Element lookup records.
———

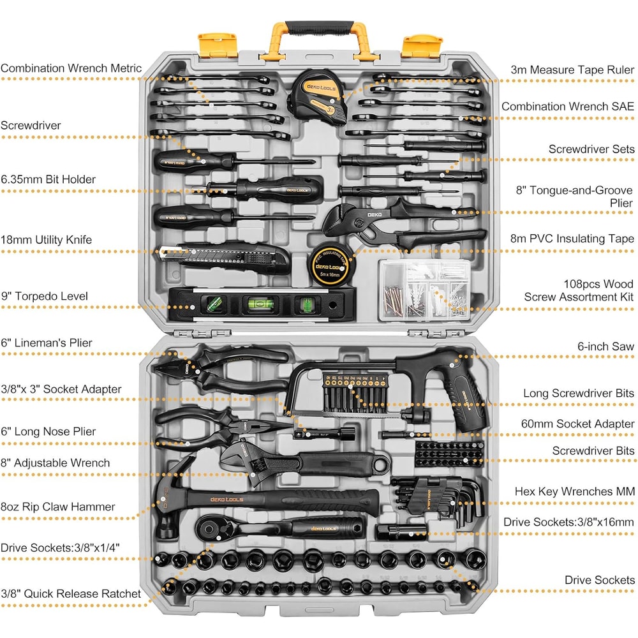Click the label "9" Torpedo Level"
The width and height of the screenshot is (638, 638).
pyautogui.click(x=44, y=296)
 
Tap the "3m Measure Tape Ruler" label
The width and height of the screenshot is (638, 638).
pyautogui.click(x=572, y=70)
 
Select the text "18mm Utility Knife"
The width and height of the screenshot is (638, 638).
pyautogui.click(x=46, y=240)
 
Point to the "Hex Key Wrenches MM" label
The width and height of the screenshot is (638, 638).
pyautogui.click(x=575, y=491)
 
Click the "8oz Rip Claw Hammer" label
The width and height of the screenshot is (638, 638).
pyautogui.click(x=58, y=507)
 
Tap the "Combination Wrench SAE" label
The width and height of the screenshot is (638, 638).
pyautogui.click(x=568, y=107)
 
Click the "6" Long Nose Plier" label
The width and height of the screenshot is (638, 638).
pyautogui.click(x=48, y=431)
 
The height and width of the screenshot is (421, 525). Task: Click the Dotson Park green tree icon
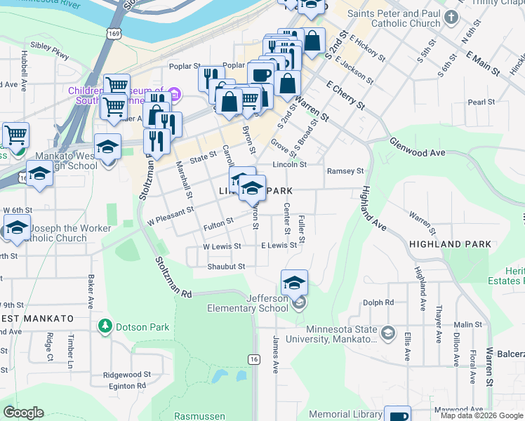point(105,326)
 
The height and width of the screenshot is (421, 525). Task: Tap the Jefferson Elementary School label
point(248,303)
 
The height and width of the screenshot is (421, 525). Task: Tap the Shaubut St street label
point(226,267)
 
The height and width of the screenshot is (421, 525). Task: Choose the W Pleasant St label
point(170,214)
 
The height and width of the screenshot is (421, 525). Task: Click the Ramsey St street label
point(345,171)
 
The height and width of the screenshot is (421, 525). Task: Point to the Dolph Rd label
point(378,303)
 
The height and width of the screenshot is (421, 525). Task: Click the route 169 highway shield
point(112,33)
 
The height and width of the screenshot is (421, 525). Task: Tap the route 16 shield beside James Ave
point(253,359)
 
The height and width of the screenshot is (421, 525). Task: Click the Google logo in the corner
point(24,413)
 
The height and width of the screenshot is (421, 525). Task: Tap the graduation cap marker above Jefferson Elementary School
point(295,282)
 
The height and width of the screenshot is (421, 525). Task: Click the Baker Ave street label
point(91,292)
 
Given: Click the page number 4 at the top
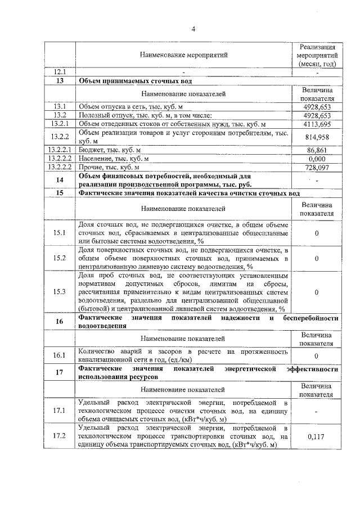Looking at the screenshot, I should (x=192, y=29).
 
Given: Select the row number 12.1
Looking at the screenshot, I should (x=60, y=72).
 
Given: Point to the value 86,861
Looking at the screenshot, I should (x=317, y=150).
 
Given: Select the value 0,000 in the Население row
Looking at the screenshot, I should (x=317, y=159).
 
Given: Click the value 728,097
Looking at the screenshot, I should (x=317, y=168).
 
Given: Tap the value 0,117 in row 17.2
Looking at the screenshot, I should (x=317, y=436).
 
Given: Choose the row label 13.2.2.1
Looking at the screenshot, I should (x=60, y=150).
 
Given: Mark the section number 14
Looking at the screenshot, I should (x=60, y=180).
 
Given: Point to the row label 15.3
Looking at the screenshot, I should (x=60, y=292).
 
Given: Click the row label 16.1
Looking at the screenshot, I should (x=60, y=355).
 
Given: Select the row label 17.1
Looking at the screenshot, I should (x=60, y=411).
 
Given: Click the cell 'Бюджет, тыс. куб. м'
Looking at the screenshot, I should (x=110, y=150).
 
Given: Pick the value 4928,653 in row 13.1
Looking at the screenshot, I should (x=317, y=106).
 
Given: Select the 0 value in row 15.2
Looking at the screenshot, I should (x=317, y=258).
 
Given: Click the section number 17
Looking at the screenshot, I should (x=60, y=372).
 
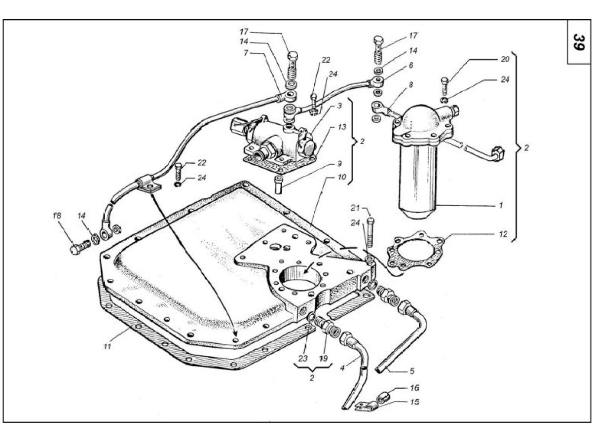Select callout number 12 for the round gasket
point(502,234)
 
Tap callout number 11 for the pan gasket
point(107,346)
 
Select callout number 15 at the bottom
point(414,402)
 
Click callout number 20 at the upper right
point(504,59)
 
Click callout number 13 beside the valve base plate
point(342,127)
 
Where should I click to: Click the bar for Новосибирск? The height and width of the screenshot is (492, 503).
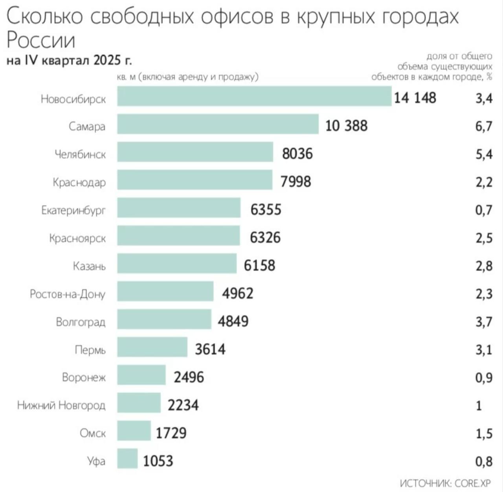click(254, 96)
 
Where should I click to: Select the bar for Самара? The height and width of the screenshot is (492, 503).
click(218, 124)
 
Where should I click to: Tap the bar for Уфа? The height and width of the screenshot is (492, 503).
click(127, 459)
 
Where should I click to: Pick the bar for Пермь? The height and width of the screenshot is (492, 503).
click(152, 347)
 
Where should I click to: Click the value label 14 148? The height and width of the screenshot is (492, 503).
click(415, 97)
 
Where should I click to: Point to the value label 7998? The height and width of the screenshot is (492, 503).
click(296, 182)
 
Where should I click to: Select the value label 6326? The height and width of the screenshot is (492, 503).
click(265, 237)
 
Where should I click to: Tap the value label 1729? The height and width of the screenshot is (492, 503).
click(171, 433)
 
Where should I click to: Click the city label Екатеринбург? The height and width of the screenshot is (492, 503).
click(73, 210)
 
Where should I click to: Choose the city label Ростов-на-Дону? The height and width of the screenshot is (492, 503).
click(68, 294)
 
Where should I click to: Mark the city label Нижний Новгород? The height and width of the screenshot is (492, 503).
click(61, 405)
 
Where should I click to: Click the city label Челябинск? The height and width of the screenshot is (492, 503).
click(80, 154)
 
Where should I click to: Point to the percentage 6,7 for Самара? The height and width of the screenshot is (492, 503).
click(483, 126)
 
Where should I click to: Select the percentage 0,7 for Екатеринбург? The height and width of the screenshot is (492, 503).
click(483, 210)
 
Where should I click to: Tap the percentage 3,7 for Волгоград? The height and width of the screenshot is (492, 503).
click(483, 322)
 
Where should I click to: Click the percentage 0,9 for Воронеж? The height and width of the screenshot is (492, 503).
click(483, 378)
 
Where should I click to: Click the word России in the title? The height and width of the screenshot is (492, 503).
click(41, 40)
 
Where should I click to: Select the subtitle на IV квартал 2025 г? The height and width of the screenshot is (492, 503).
click(69, 61)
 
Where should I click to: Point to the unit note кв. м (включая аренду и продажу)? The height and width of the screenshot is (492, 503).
click(188, 77)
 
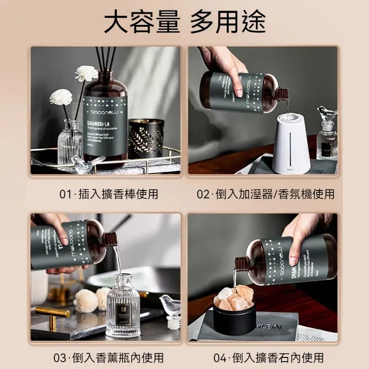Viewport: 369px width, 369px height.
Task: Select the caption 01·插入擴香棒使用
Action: pyautogui.click(x=109, y=194)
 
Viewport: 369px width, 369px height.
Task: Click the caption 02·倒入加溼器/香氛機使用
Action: pyautogui.click(x=265, y=194)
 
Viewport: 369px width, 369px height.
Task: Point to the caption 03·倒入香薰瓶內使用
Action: pyautogui.click(x=109, y=358)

———

Directions.
Update all of the lines above by changing each "screenshot" to "screen capture" and leaving everything else intact. Omit the pictures from the output.

Completed exercise.
Click the label "9" Torpedo Level"
The width and height of the screen capture is (638, 638).
pyautogui.click(x=44, y=296)
 
Tap the "3m Measure Tape Ruler" label
The width and height of the screen capture is (638, 638).
pyautogui.click(x=572, y=70)
 
Select the text "18mm Utility Knife"
The width and height of the screen capture is (638, 638).
pyautogui.click(x=46, y=240)
 
Point to the "Hex Key Wrenches MM" label
The width and height of the screen capture is (638, 638).
pyautogui.click(x=575, y=491)
 
Click the "8oz Rip Claw Hammer" label
The width and height of the screen capture is (638, 638).
pyautogui.click(x=58, y=507)
 
Tap the "Combination Wrench SAE" label
The width and height of the screen capture is (638, 638).
pyautogui.click(x=568, y=107)
 
Click the "6" Long Nose Plier" label
The width and height of the screen capture is (638, 638).
pyautogui.click(x=48, y=431)
 
The height and width of the screen capture is (421, 525). Task: Click the Dotson Park green tree icon
point(105,326)
 
The height and width of the screen capture is (421, 525). Task: Tap the Jefferson Elementary School label
point(248,303)
 
The height and width of the screen capture is (421, 525). Task: Tap the Shaubut St street label
point(226,267)
 
The height and width of the screen capture is (421, 525). Task: Choose the W Pleasant St label
point(170,214)
 
The height and width of the screen capture is (421, 525). Task: Click the Ramsey St street label
point(345,171)
 
The height and width of the screen capture is (421, 525). Task: Point to the Dolph Rd label
point(378,303)
 
The height and width of the screen capture is (421, 525). Task: Click the route 169 highway shield
point(112,33)
 
The height and width of the screen capture is (421, 525). Task: Tap the route 16 shield beside James Ave
point(253,359)
 
The height and width of the screen capture is (421, 525). Task: Click the Google logo in the corner
point(24,413)
 
The height and width of the screen capture is (421, 525). Task: Tap the graduation cap marker above Jefferson Elementary School
point(295,282)
 
The height and width of the screen capture is (421, 525). Task: Click the Baker Ave street label
point(91,292)
 
Given: Click the page number 4 at the top
Looking at the screen capture, I should (x=192, y=29).
 
Given: Select the row number 12.1
Looking at the screen capture, I should (x=60, y=72).
 
Given: Point to the value 86,861
Looking at the screen capture, I should (x=317, y=150).
 
Given: Select the value 0,000 in the Население row
Looking at the screen capture, I should (x=317, y=159).
 
Given: Click the value 728,097
Looking at the screen capture, I should (x=317, y=168).
 
Given: Tap the value 0,117 in row 17.2
Looking at the screen capture, I should (x=317, y=436).
 
Given: Choose the row label 13.2.2.1
Looking at the screen capture, I should (x=60, y=150).
 
Given: Mark the section number 14
Looking at the screen capture, I should (x=60, y=180).
 
Given: Point to the row label 15.3
Looking at the screen capture, I should (x=60, y=292).
 
Given: Click the row label 16.1
Looking at the screen capture, I should (x=60, y=355).
 
Given: Select the row label 17.1
Looking at the screen capture, I should (x=60, y=411).
 
Given: Click the cell 'Бюджет, тыс. куб. м'
Looking at the screen capture, I should (x=110, y=150).
 
Given: Pick the value 4928,653 in row 13.1
Looking at the screen capture, I should (x=317, y=106).
 
Given: Select the 0 value in row 15.2
Looking at the screen capture, I should (x=317, y=258).
 
Given: Click the section number 17
Looking at the screen capture, I should (x=60, y=372).
 
Select callout number 12 for the round gasket
point(502,234)
 
Tap callout number 11 for the pan gasket
point(107,346)
 
Select callout number 15 at the bottom
point(414,402)
 
Click callout number 20 at the upper right
point(504,59)
 
Click callout number 13 beside the valve base plate
point(342,127)
 
Where should I click to: Click the bar for Новосибирск? The height and width of the screen capture is (492, 503).
click(254, 96)
 
Where should I click to: Select the bar for Самара? The height and width of the screen capture is (492, 503).
click(218, 124)
 
Where should I click to: Tap the bar for Уфа? The height and width of the screen capture is (492, 503).
click(127, 459)
 
Where should I click to: Pick the bar for Пермь? The height and width of the screen capture is (492, 503).
click(152, 347)
 
Where should I click to: Click the value label 14 148? The height and width of the screen capture is (492, 503).
click(415, 97)
 
Where should I click to: Point to the value label 7998? The height and width of the screen capture is (492, 503).
click(296, 182)
 
Where should I click to: Select the value label 6326? The height and width of the screen capture is (492, 503).
click(265, 237)
 
Where should I click to: Tap the value label 1729? The height and width of the screen capture is (492, 503).
click(171, 433)
 
Where should I click to: Click the city label Екатеринбург? The height and width of the screen capture is (492, 503).
click(73, 210)
 
Where should I click to: Choose the city label Ростов-на-Дону? The height and width of the screen capture is (492, 503).
click(68, 294)
 
Where should I click to: Mark the city label Нижний Новгород? The height and width of the screen capture is (492, 503).
click(61, 405)
 
Where should I click to: Click the city label Челябинск? The height and width of the screen capture is (492, 503).
click(80, 154)
 
Where should I click to: Point to the percentage 6,7 for Самара? The height and width of the screen capture is (492, 503).
click(483, 126)
 
Where should I click to: Select the percentage 0,7 for Екатеринбург? The height and width of the screen capture is (492, 503).
click(483, 210)
 
Where should I click to: Tap the percentage 3,7 for Волгоград? The height and width of the screen capture is (492, 503).
click(483, 322)
 
Where should I click to: Click the percentage 0,9 for Воронеж? The height and width of the screen capture is (492, 503).
click(483, 378)
 
Where should I click to: Click the word России in the title? The height and width of the screen capture is (492, 503).
click(41, 40)
 
Where should I click to: Select the subtitle на IV квартал 2025 г? The height and width of the screen capture is (492, 503).
click(69, 61)
 
Where should I click to: Point to the unit note кв. м (включая аренду и продажу)? The height and width of the screen capture is (492, 503).
click(188, 77)
 
Viewport: 369px width, 369px height.
Task: Select the caption 01·插入擴香棒使用
Action: pyautogui.click(x=109, y=194)
 
Viewport: 369px width, 369px height.
Task: Click the caption 02·倒入加溼器/香氛機使用
Action: pyautogui.click(x=265, y=194)
 
Viewport: 369px width, 369px height.
Task: Point to the caption 03·倒入香薰瓶內使用
Action: pyautogui.click(x=109, y=358)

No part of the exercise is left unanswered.